You say “clients” — is it your goal to give a turn-key, professionally installed, set it and forget it type of feel? That’s likely not possible unless the entire digital audio footprint at each house is literally identical.

That’s because library restore does more than backup/restore/duplicate the library. It overwrites all of the configurations and settings.

It overwrites storage location settings, backup path settings, and audio endpoint settings (EVERYTHING, but those are the ones likely to be different at each location). It’s the audio endpoint settings being overwritten that is most problematic. Unless you have identical endpoints at each location (including computer and idevice names, desired dsp settings, everything) you’re going to have to repeat the setup and configuration of each endpoint after each restore. Grouping zones, the whole bit.

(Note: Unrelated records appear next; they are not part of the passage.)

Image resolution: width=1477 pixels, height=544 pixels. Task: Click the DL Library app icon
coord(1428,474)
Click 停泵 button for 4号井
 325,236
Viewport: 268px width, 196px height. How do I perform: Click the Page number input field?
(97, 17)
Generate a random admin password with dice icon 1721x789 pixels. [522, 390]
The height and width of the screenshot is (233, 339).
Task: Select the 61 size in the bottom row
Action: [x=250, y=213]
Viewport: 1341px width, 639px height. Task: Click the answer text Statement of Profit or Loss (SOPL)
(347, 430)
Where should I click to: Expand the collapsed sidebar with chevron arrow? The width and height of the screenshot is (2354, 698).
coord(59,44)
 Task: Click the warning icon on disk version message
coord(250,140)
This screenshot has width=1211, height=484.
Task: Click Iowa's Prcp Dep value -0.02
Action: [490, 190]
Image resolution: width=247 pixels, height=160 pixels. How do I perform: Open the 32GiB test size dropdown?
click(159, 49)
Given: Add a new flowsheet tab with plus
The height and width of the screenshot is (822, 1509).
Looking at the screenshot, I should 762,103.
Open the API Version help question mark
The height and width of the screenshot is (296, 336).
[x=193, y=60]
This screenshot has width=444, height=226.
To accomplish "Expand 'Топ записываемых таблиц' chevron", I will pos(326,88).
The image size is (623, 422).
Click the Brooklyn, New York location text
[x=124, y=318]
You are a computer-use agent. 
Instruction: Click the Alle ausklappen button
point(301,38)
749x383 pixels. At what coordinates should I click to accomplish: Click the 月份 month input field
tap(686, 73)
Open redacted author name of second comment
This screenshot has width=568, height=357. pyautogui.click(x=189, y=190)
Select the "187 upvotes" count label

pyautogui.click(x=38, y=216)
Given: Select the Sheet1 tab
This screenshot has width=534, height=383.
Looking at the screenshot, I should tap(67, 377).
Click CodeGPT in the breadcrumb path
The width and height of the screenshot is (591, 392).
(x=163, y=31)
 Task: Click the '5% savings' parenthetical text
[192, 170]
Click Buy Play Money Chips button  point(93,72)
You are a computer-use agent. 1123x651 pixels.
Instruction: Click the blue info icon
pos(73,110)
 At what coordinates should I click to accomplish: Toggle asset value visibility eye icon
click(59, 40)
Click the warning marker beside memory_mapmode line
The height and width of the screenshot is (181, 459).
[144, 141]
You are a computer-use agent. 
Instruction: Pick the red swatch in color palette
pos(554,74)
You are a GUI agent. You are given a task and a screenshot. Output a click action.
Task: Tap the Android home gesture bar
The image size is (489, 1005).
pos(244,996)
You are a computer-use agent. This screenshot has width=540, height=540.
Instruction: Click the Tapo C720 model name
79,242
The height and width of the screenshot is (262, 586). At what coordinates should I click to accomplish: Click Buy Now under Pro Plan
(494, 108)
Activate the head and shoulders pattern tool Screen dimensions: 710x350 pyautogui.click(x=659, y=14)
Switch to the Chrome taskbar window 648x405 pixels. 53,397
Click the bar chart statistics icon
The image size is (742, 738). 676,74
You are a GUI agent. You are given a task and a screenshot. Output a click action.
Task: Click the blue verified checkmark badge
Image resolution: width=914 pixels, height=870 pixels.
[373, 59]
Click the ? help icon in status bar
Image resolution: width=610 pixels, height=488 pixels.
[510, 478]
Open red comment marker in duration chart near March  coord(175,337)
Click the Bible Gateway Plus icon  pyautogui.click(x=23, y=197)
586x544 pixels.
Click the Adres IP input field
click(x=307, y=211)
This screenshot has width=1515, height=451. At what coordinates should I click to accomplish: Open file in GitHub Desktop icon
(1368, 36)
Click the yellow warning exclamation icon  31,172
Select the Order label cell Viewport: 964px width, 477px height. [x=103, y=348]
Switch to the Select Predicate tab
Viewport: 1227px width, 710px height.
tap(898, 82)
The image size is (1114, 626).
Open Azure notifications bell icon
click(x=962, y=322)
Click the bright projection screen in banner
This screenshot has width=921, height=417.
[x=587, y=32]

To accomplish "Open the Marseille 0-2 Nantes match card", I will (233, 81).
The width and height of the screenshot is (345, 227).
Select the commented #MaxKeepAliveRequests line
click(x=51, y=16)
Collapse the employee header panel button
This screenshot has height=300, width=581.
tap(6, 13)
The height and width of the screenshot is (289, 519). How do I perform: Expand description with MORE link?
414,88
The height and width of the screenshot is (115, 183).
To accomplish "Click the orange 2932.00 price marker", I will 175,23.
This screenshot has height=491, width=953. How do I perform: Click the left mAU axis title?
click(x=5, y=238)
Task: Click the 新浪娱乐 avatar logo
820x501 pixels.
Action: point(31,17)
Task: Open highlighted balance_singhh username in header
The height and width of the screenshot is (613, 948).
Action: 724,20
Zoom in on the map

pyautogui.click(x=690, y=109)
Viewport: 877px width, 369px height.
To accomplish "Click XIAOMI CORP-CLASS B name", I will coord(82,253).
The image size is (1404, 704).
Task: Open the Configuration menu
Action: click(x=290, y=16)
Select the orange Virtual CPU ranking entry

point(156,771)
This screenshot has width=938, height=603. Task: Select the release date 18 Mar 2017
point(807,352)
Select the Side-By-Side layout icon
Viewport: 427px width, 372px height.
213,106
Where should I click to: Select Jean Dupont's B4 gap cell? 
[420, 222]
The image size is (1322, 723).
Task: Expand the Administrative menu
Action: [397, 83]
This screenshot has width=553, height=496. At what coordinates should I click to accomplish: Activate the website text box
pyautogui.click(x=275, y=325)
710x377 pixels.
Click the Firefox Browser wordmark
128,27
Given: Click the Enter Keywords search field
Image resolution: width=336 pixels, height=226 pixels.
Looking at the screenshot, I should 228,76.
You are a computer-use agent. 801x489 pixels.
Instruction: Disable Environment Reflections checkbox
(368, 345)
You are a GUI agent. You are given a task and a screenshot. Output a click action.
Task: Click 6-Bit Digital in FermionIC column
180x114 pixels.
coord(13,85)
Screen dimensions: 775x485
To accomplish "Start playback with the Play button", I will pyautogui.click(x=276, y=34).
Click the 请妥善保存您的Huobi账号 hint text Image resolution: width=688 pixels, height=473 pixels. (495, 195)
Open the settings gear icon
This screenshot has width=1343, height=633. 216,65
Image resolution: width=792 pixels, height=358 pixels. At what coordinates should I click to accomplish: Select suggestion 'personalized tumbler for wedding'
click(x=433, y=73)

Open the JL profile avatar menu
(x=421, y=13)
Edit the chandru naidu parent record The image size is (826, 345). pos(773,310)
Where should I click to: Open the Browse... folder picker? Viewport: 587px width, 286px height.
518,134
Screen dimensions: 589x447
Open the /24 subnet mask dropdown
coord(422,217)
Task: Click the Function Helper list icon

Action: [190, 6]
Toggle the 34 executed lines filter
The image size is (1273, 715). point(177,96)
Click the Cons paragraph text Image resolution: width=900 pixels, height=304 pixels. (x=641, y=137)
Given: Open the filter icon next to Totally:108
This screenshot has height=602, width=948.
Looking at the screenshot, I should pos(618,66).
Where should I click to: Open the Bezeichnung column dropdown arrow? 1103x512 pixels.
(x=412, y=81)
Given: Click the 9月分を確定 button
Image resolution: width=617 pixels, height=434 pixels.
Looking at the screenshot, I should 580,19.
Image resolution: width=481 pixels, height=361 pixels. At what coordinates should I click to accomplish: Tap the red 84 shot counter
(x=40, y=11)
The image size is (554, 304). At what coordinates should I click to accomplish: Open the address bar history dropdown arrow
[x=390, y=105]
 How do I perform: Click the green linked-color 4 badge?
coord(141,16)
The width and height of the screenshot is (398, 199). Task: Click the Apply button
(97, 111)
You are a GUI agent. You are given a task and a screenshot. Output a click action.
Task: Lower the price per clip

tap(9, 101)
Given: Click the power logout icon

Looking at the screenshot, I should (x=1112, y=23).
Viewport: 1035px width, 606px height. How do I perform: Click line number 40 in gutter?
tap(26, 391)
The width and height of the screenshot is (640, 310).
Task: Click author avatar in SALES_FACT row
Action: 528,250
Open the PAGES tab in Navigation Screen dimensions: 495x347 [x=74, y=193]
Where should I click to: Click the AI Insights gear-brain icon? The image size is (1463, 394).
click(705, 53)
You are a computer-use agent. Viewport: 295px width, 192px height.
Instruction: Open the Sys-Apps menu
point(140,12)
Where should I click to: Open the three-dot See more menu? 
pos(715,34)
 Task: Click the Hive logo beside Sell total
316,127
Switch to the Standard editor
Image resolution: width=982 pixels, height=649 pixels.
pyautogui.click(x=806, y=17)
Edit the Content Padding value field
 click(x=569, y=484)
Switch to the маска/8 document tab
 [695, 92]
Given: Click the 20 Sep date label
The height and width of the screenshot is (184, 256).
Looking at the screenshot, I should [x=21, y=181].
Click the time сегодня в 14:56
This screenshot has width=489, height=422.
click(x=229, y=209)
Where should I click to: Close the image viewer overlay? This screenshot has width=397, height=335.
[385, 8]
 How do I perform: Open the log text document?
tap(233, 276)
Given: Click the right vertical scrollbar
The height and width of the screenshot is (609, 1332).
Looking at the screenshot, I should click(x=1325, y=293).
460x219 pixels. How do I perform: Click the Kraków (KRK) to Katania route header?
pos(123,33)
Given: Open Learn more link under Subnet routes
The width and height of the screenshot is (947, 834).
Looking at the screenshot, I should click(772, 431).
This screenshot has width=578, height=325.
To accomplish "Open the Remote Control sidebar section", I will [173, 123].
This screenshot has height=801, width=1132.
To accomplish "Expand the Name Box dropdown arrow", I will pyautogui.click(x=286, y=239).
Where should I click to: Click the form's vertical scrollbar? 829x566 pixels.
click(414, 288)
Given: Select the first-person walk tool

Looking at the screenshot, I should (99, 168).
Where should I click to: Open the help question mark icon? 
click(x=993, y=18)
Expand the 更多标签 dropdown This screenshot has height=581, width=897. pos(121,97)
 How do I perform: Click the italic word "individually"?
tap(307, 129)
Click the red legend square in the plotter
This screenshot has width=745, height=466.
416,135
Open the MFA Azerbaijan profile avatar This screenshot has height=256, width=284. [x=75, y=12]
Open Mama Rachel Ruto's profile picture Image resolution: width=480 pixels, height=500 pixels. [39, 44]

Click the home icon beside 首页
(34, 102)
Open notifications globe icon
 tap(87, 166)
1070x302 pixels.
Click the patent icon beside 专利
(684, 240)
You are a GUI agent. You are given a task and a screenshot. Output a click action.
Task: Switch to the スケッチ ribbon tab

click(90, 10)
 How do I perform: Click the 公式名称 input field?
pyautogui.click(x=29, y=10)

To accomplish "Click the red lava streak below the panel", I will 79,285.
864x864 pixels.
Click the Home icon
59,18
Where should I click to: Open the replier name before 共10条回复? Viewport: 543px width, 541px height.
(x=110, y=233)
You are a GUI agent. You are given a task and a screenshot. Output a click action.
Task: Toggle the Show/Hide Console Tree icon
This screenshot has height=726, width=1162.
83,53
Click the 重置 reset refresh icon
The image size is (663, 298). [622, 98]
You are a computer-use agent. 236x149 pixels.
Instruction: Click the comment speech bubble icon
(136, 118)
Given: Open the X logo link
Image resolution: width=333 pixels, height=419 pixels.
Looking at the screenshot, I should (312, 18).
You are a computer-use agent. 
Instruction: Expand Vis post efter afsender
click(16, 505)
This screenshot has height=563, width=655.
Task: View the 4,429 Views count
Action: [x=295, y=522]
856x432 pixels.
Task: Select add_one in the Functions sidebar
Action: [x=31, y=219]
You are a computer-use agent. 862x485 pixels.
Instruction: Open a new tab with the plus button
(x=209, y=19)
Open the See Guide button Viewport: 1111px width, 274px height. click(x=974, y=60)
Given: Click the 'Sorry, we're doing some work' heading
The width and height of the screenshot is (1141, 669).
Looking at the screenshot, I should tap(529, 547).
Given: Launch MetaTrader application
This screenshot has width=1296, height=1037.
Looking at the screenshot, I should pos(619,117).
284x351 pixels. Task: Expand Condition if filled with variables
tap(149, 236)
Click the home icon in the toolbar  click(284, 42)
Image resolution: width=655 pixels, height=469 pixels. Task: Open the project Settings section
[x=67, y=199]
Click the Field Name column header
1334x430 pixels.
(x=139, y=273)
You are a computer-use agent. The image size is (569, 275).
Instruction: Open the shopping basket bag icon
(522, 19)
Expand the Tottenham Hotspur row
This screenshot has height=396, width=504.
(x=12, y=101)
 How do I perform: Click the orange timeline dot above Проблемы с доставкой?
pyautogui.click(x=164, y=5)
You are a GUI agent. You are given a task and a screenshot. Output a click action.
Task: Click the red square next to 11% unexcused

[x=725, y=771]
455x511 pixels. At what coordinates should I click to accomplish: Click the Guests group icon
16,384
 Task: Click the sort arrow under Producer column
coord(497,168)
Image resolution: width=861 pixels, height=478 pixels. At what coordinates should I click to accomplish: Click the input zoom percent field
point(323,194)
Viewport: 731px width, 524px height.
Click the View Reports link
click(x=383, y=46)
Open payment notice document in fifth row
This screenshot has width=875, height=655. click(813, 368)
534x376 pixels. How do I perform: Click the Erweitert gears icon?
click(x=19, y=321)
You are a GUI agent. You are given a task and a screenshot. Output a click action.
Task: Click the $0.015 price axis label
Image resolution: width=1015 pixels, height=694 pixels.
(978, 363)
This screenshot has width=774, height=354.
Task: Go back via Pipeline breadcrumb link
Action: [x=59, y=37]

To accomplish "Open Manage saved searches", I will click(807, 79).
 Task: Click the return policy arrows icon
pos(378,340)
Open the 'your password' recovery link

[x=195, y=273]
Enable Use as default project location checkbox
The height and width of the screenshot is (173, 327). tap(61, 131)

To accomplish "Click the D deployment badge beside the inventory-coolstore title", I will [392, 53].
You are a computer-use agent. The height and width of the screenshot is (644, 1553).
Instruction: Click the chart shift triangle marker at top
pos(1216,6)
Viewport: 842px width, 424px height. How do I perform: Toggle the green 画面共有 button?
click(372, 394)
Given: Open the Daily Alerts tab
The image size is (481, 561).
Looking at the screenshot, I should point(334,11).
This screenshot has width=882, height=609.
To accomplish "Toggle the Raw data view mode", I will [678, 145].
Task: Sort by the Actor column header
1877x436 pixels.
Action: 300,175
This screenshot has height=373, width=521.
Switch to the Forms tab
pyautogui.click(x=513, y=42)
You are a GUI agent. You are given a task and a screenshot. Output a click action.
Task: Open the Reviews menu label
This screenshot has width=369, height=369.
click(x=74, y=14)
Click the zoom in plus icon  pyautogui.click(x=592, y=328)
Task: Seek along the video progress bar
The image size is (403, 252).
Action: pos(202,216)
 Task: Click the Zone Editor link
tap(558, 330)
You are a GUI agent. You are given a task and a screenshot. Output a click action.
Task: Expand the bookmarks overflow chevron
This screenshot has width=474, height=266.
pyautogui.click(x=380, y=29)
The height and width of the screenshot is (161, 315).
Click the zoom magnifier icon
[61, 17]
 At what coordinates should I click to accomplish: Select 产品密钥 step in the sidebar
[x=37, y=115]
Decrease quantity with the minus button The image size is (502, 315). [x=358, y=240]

So your client would have two steps requiring significant Roon knowledge: (1) backup and restore, that can take an hour at house #2 before the music is available; then (2) repeat the whole endpoint and dsp configuration of Roon, including all displays.

It’s doable- I do it every Friday- but not turnkey or professional. Not what you want to saddle a client with. Better to get 2 licenses (so they work at both houses) and present them as separate systems that can occasionally be synced with some technical effort or by you.

IMHO, Roon is not ready for multi-house professional installation. Great experience once it’s working. But, for example, playlists, bookmarks, profiles and tags made at the second location will disappear when overwritten by a backup-restore from the primary location.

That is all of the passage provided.